Extracted records:
───

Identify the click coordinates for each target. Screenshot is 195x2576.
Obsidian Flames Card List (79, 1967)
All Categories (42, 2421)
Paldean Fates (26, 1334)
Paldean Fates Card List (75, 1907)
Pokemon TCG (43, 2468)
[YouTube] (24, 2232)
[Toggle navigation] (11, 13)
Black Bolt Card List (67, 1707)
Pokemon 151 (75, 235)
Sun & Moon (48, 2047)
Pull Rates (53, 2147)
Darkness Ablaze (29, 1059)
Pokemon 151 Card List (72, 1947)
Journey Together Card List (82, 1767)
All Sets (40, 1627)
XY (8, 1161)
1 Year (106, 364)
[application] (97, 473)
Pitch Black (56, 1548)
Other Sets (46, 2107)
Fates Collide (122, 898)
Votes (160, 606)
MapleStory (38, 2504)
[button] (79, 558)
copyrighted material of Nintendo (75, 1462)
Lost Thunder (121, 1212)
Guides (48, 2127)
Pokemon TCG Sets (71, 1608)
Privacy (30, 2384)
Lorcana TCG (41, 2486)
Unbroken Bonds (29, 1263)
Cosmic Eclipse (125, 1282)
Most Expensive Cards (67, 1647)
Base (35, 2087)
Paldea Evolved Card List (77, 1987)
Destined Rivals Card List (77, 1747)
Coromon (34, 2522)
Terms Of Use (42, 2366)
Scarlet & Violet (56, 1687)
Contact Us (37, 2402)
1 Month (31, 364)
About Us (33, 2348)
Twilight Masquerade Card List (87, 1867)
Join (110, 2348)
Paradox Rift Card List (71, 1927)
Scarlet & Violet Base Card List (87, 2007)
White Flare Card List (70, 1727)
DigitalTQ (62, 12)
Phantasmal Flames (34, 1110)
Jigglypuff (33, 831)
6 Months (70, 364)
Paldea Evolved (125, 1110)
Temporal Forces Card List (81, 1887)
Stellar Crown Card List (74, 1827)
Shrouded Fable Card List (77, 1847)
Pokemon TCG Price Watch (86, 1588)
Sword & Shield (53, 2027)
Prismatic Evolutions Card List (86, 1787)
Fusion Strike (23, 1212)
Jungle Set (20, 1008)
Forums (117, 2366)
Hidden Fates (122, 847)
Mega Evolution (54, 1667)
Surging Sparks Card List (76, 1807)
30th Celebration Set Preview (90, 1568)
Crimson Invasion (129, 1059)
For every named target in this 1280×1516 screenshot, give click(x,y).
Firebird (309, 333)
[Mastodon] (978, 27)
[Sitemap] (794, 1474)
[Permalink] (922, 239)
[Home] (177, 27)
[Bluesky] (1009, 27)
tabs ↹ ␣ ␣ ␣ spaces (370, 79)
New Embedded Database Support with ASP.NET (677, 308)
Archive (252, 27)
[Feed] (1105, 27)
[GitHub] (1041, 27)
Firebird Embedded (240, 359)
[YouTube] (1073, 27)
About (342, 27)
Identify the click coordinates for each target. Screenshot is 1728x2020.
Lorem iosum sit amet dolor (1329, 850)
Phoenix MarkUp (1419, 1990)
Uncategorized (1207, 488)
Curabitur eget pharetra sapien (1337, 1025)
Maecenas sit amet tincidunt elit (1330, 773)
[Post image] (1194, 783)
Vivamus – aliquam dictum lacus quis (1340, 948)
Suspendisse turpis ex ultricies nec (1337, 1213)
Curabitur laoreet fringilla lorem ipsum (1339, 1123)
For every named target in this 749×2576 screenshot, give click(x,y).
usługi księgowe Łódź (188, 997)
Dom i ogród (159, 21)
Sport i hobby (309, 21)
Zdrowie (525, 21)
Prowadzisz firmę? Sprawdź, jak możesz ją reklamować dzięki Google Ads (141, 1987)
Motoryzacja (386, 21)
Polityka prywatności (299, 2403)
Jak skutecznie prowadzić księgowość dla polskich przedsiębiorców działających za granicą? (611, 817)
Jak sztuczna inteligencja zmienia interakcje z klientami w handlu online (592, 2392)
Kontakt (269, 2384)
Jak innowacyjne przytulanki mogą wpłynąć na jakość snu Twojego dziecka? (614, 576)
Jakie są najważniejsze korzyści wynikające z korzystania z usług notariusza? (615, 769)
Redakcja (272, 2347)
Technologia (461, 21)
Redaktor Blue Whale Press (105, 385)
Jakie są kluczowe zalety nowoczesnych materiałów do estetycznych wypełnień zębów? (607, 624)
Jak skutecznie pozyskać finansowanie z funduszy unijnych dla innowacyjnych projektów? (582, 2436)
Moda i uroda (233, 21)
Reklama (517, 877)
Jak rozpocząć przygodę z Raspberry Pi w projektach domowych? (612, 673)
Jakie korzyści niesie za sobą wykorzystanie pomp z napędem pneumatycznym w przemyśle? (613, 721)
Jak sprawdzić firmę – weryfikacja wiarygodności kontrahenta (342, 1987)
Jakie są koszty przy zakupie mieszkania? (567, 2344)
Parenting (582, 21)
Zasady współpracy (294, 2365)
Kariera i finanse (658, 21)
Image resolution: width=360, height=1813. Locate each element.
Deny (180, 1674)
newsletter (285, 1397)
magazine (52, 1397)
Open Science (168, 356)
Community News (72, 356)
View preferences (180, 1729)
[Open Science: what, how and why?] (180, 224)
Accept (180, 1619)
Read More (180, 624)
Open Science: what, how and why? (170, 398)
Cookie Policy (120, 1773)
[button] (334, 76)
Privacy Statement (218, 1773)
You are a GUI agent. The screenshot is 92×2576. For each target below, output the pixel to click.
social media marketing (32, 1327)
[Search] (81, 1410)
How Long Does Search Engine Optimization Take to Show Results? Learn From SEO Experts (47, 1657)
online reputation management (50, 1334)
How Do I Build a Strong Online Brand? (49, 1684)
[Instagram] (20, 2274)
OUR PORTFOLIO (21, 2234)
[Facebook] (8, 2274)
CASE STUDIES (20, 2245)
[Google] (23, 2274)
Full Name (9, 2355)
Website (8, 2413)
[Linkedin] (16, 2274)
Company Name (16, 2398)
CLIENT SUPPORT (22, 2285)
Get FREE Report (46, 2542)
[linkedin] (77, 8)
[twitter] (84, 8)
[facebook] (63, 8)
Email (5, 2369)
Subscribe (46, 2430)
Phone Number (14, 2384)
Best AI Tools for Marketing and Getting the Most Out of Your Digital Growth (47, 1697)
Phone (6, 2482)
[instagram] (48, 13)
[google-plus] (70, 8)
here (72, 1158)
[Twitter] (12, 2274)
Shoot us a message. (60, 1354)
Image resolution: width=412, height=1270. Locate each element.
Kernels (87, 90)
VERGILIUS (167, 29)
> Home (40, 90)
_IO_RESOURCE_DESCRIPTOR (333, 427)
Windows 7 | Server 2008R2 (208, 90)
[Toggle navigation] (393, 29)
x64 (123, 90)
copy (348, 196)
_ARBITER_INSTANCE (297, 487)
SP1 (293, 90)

───

Assignment: Every entry above should be duplicated exactly.

Solution for this task:
Identify the click coordinates for each target. Screenshot is 195x2576.
Obsidian Flames Card List (79, 1967)
All Categories (42, 2421)
Paldean Fates (26, 1334)
Paldean Fates Card List (75, 1907)
Pokemon TCG (43, 2468)
[YouTube] (24, 2232)
[Toggle navigation] (11, 13)
Black Bolt Card List (67, 1707)
Pokemon 151 (75, 235)
Sun & Moon (48, 2047)
Pull Rates (53, 2147)
Darkness Ablaze (29, 1059)
Pokemon 151 Card List (72, 1947)
Journey Together Card List (82, 1767)
All Sets (40, 1627)
XY (8, 1161)
1 Year (106, 364)
[application] (97, 473)
Pitch Black (56, 1548)
Other Sets (46, 2107)
Fates Collide (122, 898)
Votes (160, 606)
MapleStory (38, 2504)
[button] (79, 558)
copyrighted material of Nintendo (75, 1462)
Lost Thunder (121, 1212)
Guides (48, 2127)
Pokemon TCG Sets (71, 1608)
Privacy (30, 2384)
Lorcana TCG (41, 2486)
Unbroken Bonds (29, 1263)
Cosmic Eclipse (125, 1282)
Most Expensive Cards (67, 1647)
Base (35, 2087)
Paldea Evolved Card List (77, 1987)
Destined Rivals Card List (77, 1747)
Coromon (34, 2522)
Terms Of Use (42, 2366)
Scarlet & Violet (56, 1687)
Contact Us (37, 2402)
1 Month (31, 364)
About Us (33, 2348)
Twilight Masquerade Card List (87, 1867)
Join (110, 2348)
Paradox Rift Card List (71, 1927)
Scarlet & Violet Base Card List (87, 2007)
White Flare Card List (70, 1727)
DigitalTQ (62, 12)
Phantasmal Flames (34, 1110)
Jigglypuff (33, 831)
6 Months (70, 364)
Paldea Evolved (125, 1110)
Temporal Forces Card List (81, 1887)
Stellar Crown Card List (74, 1827)
Shrouded Fable Card List (77, 1847)
Pokemon TCG Price Watch (86, 1588)
Sword & Shield (53, 2027)
Prismatic Evolutions Card List (86, 1787)
Fusion Strike (23, 1212)
Jungle Set (20, 1008)
Forums (117, 2366)
Hidden Fates (122, 847)
Mega Evolution (54, 1667)
Surging Sparks Card List (76, 1807)
30th Celebration Set Preview (90, 1568)
Crimson Invasion (129, 1059)
For every named target in this 1280×1516 screenshot, give click(x,y).
Firebird (309, 333)
[Mastodon] (978, 27)
[Sitemap] (794, 1474)
[Permalink] (922, 239)
[Home] (177, 27)
[Bluesky] (1009, 27)
tabs ↹ ␣ ␣ ␣ spaces (370, 79)
New Embedded Database Support with ASP.NET (677, 308)
Archive (252, 27)
[Feed] (1105, 27)
[GitHub] (1041, 27)
Firebird Embedded (240, 359)
[YouTube] (1073, 27)
About (342, 27)
Identify the click coordinates for each target. Screenshot is 1728x2020.
Lorem iosum sit amet dolor (1329, 850)
Phoenix MarkUp (1419, 1990)
Uncategorized (1207, 488)
Curabitur eget pharetra sapien (1337, 1025)
Maecenas sit amet tincidunt elit (1330, 773)
[Post image] (1194, 783)
Vivamus – aliquam dictum lacus quis (1340, 948)
Suspendisse turpis ex ultricies nec (1337, 1213)
Curabitur laoreet fringilla lorem ipsum (1339, 1123)
For every named target in this 749×2576 screenshot, give click(x,y).
usługi księgowe Łódź (188, 997)
Dom i ogród (159, 21)
Sport i hobby (309, 21)
Zdrowie (525, 21)
Prowadzisz firmę? Sprawdź, jak możesz ją reklamować dzięki Google Ads (141, 1987)
Motoryzacja (386, 21)
Polityka prywatności (299, 2403)
Jak skutecznie prowadzić księgowość dla polskich przedsiębiorców działających za granicą? (611, 817)
Jak sztuczna inteligencja zmienia interakcje z klientami w handlu online (592, 2392)
Kontakt (269, 2384)
Jak innowacyjne przytulanki mogą wpłynąć na jakość snu Twojego dziecka? (614, 576)
Jakie są najważniejsze korzyści wynikające z korzystania z usług notariusza? (615, 769)
Redakcja (272, 2347)
Technologia (461, 21)
Redaktor Blue Whale Press (105, 385)
Jakie są kluczowe zalety nowoczesnych materiałów do estetycznych wypełnień zębów? (607, 624)
Jak skutecznie pozyskać finansowanie z funduszy unijnych dla innowacyjnych projektów? (582, 2436)
Moda i uroda (233, 21)
Reklama (517, 877)
Jak rozpocząć przygodę z Raspberry Pi w projektach domowych? (612, 673)
Jakie korzyści niesie za sobą wykorzystanie pomp z napędem pneumatycznym w przemyśle? (613, 721)
Jak sprawdzić firmę – weryfikacja wiarygodności kontrahenta (342, 1987)
Jakie są koszty przy zakupie mieszkania? (567, 2344)
Parenting (582, 21)
Zasady współpracy (294, 2365)
Kariera i finanse (658, 21)
Image resolution: width=360, height=1813. Locate each element.
Deny (180, 1674)
newsletter (285, 1397)
magazine (52, 1397)
Open Science (168, 356)
Community News (72, 356)
View preferences (180, 1729)
[Open Science: what, how and why?] (180, 224)
Accept (180, 1619)
Read More (180, 624)
Open Science: what, how and why? (170, 398)
Cookie Policy (120, 1773)
[button] (334, 76)
Privacy Statement (218, 1773)
You are a GUI agent. The screenshot is 92×2576. For each target below, output the pixel to click.
social media marketing (32, 1327)
[Search] (81, 1410)
How Long Does Search Engine Optimization Take to Show Results? Learn From SEO Experts (47, 1657)
online reputation management (50, 1334)
How Do I Build a Strong Online Brand? (49, 1684)
[Instagram] (20, 2274)
OUR PORTFOLIO (21, 2234)
[Facebook] (8, 2274)
CASE STUDIES (20, 2245)
[Google] (23, 2274)
Full Name (9, 2355)
Website (8, 2413)
[Linkedin] (16, 2274)
Company Name (16, 2398)
CLIENT SUPPORT (22, 2285)
Get FREE Report (46, 2542)
[linkedin] (77, 8)
[twitter] (84, 8)
[facebook] (63, 8)
Email (5, 2369)
Subscribe (46, 2430)
Phone Number (14, 2384)
Best AI Tools for Marketing and Getting the Most Out of Your Digital Growth (47, 1697)
Phone (6, 2482)
[instagram] (48, 13)
[google-plus] (70, 8)
here (72, 1158)
[Twitter] (12, 2274)
Shoot us a message. (60, 1354)
Image resolution: width=412, height=1270. Locate each element.
Kernels (87, 90)
VERGILIUS (167, 29)
> Home (40, 90)
_IO_RESOURCE_DESCRIPTOR (333, 427)
Windows 7 | Server 2008R2 (208, 90)
[Toggle navigation] (393, 29)
x64 (123, 90)
copy (348, 196)
_ARBITER_INSTANCE (297, 487)
SP1 (293, 90)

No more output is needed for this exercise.